1. The Most Exciting Picture of the 1976.From the inside cover. If you weren't there at the time, it's impossible to convey just what a big deal the whole "Bigfoot-on-The Six Million Dollar Man and The Bionic Woman" was. So big that by the time I saw the episode in syndication in the early 1980s, it was still a very big deal.
2. The Editor Is Contrary about 2001: A Space Odyssey.In the "From the Bridge" column at the beginning, Editor-in-chief David Houston is worried about what he sees as a trend in sci-fi to emphasize flash over substance. (Again, this is before he or anyone else knew what a huge, game-changing deal Star Wars would be.) He calls out Stanley Kubrick's 2001: A Space Odyssey in particular for setting a standard of sloppy storytelling. It's an interesting perspective, and one that's in opposition to the current belief that the film's mysterious ending is now considered one of its greatest assets; that showing the aliens would have of robbed the movie of much of its power. I personally agree with the current belief that 2001 wouldn't have quite the same punch if we saw the aliens, and this almost feels like what we'd now consider troll-bait. (I've peeked ahead to the next couple issues, and if anyone strongly disagreed with him, they didn't bother to write - or Starlog didn't bother to print it.)
3. Luke Starkiller Kisses His Sister, But We Don't Know That Yet.From the "Log Entries" section, between tidbits on the never-to-be filmed When Worlds Collide remake and the still-filming King Kong remake, we find the very first mention in Starlog of what would eventually be known as Star Wars: Episode IV: A New Hope. In the first paragraph, an uncredited critic is quoted as saying, "...everything in science fiction you've always wanted to see on the screen but knew no-one would ever put there." Funny how that sentence sounds like something George Lucas would write, huh?
4. Gene Roddenberry's Pipe is Just a Pipe.An astonishingly fawning (and page-filling) profile of Star Trek creator Gene Roddenberry shames us all for not being more like him.
5. The Star Trek Movie Is Almost Certainly Totally Going To Happen, Probably!This densely-packed article assures us that the on-again off-again Star Trek movie project, which had been scheduled to start shooting in July of 1976 but fell through, is now expected to go before the cameras in January of 1977. It's still "untitled, unwritten, and uncast," but that's no reason not to be optimistic!
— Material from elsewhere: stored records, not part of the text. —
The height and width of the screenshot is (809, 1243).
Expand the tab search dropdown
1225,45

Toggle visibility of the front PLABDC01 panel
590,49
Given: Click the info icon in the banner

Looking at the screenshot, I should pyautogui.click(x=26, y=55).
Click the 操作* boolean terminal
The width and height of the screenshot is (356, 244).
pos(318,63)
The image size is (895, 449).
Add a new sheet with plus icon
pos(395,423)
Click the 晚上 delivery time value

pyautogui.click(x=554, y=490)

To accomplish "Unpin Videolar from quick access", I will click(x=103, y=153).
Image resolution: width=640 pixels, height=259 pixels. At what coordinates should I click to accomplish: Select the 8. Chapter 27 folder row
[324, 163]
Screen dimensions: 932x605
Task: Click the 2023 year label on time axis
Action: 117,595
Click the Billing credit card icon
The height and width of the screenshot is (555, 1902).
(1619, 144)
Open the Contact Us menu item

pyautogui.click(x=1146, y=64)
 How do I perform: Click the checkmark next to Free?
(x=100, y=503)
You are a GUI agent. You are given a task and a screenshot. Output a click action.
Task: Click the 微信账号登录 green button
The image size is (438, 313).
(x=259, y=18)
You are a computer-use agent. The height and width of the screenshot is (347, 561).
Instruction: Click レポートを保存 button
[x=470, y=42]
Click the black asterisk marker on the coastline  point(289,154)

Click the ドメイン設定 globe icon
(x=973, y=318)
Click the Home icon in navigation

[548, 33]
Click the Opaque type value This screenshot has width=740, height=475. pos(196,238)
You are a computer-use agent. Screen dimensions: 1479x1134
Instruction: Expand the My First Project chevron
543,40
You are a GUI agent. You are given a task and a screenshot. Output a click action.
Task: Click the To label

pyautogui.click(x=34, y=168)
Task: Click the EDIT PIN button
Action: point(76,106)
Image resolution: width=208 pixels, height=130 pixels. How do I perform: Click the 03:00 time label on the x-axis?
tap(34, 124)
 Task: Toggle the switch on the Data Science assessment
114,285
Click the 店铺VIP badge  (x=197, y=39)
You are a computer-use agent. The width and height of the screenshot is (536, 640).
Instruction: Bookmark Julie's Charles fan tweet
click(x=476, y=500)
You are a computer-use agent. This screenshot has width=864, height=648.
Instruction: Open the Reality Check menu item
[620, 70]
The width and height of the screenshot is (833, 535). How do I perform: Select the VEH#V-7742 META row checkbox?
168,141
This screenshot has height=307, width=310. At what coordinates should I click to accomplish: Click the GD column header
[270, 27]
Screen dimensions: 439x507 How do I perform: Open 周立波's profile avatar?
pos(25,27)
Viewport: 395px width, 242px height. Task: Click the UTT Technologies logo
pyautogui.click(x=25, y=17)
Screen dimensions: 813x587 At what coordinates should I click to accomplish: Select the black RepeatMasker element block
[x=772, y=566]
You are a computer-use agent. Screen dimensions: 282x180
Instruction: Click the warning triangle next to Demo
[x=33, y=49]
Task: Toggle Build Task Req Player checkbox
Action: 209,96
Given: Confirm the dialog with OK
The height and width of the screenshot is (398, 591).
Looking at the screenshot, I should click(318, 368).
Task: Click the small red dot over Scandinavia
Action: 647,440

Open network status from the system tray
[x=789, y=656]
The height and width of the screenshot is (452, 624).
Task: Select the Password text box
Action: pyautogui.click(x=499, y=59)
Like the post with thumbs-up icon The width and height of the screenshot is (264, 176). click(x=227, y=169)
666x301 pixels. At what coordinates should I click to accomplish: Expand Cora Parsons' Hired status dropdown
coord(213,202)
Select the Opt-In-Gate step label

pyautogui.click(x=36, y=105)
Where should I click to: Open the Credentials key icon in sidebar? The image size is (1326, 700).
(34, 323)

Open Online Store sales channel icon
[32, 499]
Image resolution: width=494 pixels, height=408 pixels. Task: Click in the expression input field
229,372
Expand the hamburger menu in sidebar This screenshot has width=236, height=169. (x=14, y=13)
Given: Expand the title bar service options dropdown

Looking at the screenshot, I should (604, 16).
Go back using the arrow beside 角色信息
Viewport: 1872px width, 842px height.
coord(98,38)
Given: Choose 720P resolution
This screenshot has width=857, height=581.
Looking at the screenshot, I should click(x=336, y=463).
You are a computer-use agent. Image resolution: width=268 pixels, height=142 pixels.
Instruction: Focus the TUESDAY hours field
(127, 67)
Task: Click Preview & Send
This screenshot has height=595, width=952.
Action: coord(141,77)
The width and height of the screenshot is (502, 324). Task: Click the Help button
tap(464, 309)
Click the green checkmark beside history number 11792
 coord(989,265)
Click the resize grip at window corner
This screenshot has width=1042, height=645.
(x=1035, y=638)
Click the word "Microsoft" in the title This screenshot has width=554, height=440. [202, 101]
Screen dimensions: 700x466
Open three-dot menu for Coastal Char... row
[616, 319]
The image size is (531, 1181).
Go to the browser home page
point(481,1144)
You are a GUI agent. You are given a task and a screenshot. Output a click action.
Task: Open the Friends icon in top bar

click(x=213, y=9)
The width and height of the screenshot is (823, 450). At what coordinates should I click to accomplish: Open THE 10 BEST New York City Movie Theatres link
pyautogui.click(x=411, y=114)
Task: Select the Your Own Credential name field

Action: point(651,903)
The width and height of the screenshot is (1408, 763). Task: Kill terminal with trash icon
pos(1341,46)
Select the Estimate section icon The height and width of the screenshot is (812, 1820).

Of course, the movie eventually would be scrapped in favor of a new television series called Star Trek: Phase II, which itself would be scrapped for a movie after Star Wars hit. See what you've done, Lucas? In any event, one of Roddenberry's ideas for the movie was to make it a prequel, showing how Kirk and crew got their start. That concept fell through, and as history has shown us, would never, ever become the basis for a successful Star Trek movie.